→ What needs to be done
Your copy should begin at the line containing "You are a GUI" and end at the last line of the records below, matching each line exactly and leaving out pictures.

→ Records to process
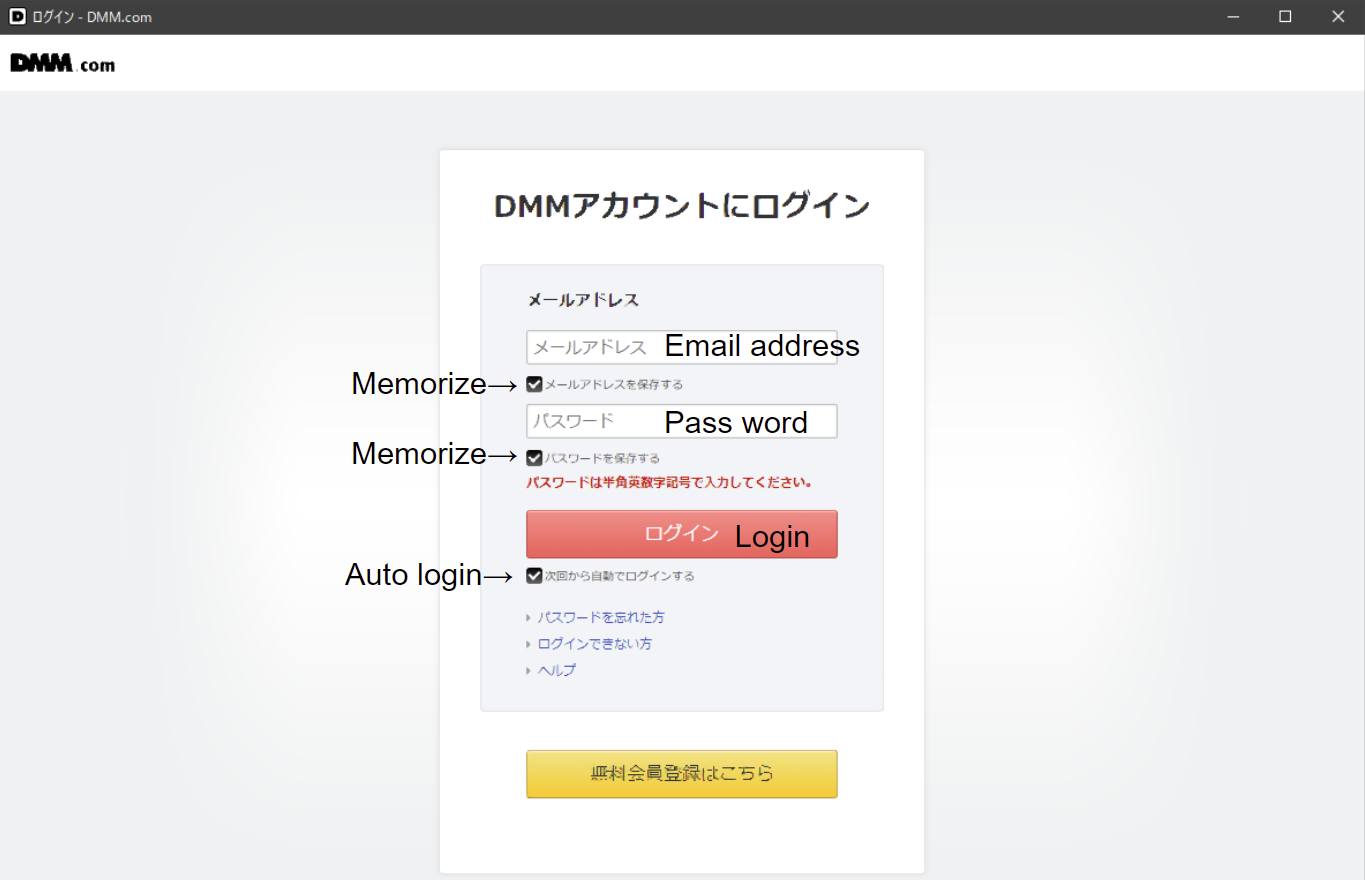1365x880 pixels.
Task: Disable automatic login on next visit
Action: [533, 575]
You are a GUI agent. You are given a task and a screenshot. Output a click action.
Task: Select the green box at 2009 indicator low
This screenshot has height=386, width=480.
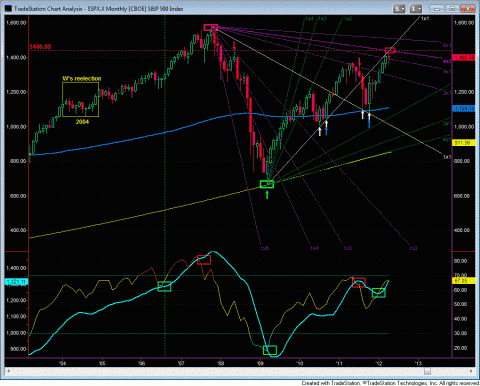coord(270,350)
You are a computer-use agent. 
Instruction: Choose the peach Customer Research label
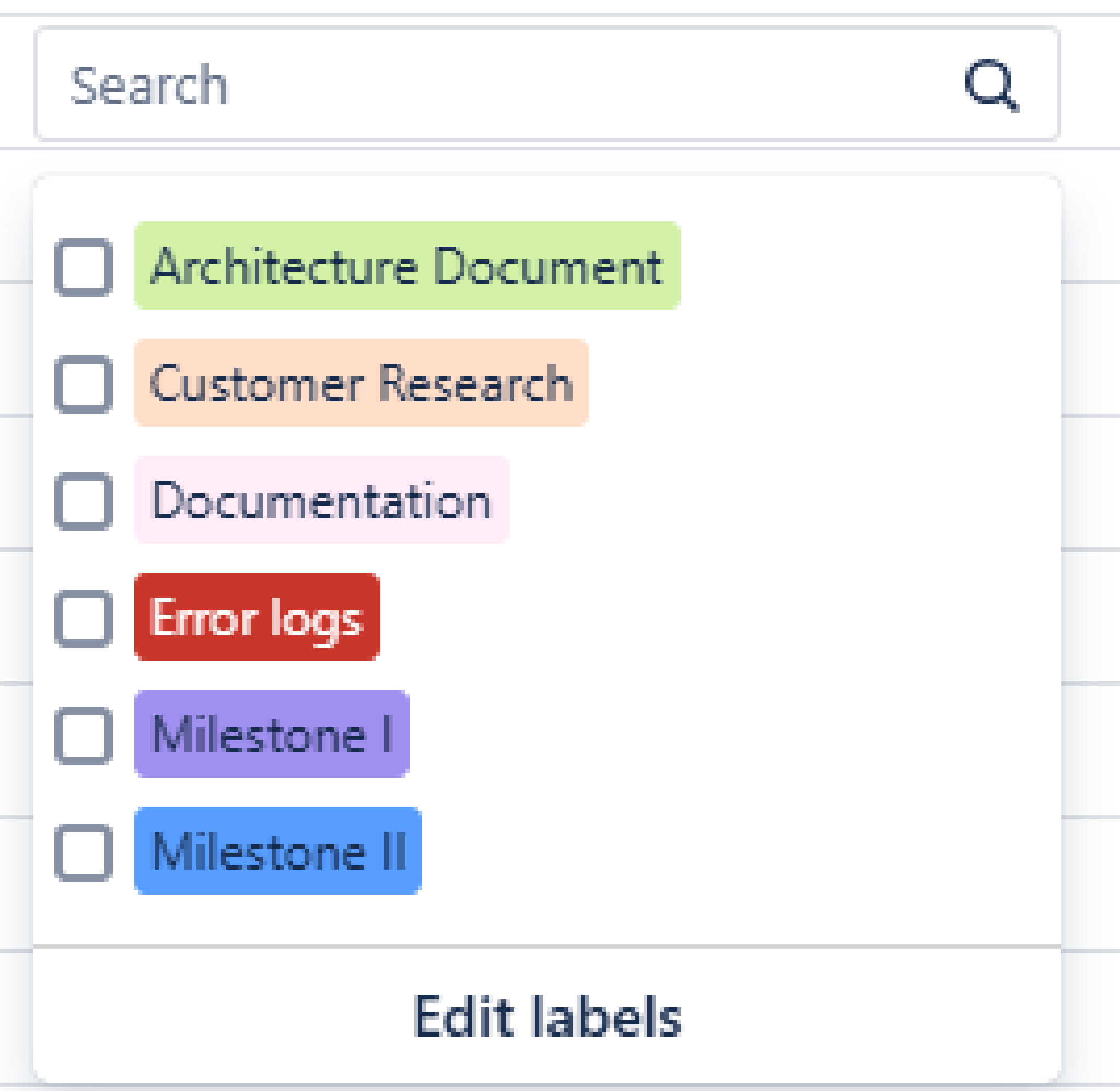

→ Expected answer
You are a GUI agent. You are given a task and a screenshot. Output a click action.
Task: Select the green box at 2009 indicator low
This screenshot has height=386, width=480.
coord(270,350)
You are a computer-use agent. 
Instruction: Choose the peach Customer Research label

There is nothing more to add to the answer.